Rossini Hayward was a new name to me when this album turned up in the post, but I became a fan on first listen. The English guitarist/composer explicitly states in the liner notes that in his compositions and arrangements on the disc, he was looking for and attempting to express beauty in different manifestations. And at that he succeeds admirably. But lest you think this is some gauzy, maudlin, easy-listening exercise designed to tug at your heartstrings, I can assure you it is not that at all.
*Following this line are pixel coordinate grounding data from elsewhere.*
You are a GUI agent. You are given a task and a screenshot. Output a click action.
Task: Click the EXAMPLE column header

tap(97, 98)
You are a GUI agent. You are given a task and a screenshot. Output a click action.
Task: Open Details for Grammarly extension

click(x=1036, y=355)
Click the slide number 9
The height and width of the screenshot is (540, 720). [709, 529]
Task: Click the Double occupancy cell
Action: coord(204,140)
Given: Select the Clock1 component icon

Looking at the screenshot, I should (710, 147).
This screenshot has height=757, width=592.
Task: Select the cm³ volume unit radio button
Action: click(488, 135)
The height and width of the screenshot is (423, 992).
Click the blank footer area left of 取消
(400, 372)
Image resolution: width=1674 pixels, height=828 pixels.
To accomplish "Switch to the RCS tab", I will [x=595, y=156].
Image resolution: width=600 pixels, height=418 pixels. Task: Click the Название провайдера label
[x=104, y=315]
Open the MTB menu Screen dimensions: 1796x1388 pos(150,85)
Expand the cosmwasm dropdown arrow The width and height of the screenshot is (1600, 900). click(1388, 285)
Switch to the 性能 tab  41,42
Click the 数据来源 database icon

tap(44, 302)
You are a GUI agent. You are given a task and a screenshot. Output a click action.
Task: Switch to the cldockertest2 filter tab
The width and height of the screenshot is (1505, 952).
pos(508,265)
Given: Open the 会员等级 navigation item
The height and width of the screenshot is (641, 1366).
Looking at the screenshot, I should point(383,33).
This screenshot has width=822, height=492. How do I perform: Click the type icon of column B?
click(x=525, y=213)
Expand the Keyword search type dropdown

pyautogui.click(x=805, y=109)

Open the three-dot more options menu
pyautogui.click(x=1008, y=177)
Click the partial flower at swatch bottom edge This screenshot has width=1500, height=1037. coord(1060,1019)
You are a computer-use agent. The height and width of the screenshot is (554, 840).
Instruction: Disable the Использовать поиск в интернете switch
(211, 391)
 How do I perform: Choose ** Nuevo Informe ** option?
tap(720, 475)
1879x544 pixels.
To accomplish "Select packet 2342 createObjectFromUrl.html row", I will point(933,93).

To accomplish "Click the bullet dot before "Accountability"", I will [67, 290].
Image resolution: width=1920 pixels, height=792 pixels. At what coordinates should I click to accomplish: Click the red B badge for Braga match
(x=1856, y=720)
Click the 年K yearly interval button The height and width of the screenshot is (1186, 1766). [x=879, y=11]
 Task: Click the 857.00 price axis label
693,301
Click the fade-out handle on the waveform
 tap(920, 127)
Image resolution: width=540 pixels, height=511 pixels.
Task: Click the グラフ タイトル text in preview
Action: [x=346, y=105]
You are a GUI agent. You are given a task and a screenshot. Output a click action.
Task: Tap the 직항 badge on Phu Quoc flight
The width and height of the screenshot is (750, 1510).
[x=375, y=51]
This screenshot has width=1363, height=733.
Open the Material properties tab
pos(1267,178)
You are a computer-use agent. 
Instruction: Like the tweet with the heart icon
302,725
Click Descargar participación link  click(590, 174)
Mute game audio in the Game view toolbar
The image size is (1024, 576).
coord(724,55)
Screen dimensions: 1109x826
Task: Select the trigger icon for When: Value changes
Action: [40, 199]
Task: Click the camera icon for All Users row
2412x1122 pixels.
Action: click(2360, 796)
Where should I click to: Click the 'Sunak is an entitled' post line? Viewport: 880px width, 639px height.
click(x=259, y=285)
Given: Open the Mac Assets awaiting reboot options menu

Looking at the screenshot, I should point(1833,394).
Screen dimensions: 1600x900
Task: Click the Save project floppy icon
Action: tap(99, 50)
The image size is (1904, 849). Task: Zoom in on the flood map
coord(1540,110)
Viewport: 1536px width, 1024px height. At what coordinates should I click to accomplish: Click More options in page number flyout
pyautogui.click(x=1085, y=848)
Part of what makes this album so interesting is that Hayward is a skillful and unpretentious arranger with an ear to material that fits the guitar well. He’s not out to dazzle us with impossible fingerings, though he is clearly a very skilled player. Rather, he understands the charm and power of simplicity, as in his arrangements of several old German lullabies and children’s songs, a short piece by Renaissance composer Jacques Arcadelt, or his appropriately wistful reading of Londonderry Air/Danny Boy. His arrangements of Chopin’s “Raindrop” Prelude, Op. 28 and Bach’s O Haupt voll Blut und Wunden (“O, sacred head now wounded,” from the oratorio St. Matthew Passion) both evoke beauty in different, more profound ways, perhaps. Hayward is credited with three originals, two of them his own extrapolations on existing themes: His variations on Beethoven’s “Ode to Joy” are delightful and imaginative, the conceit being that they are presented as an homage to Beethoven contemporary Fernando Sor (particularly evident in the final variation); and Hayward’s Tannhäuser Fantasy artfully stitches together themes from the mid-19th century opera by Richard Wagner. Hayward’s Through Twilight Woods is completely in keeping with other pieces on the album, with moments of evocative simplicity—gentle melodies, harmonics that sound like church bells—but also more modern harmonies. The album was recorded by the great English engineer John Taylor in February of 2018.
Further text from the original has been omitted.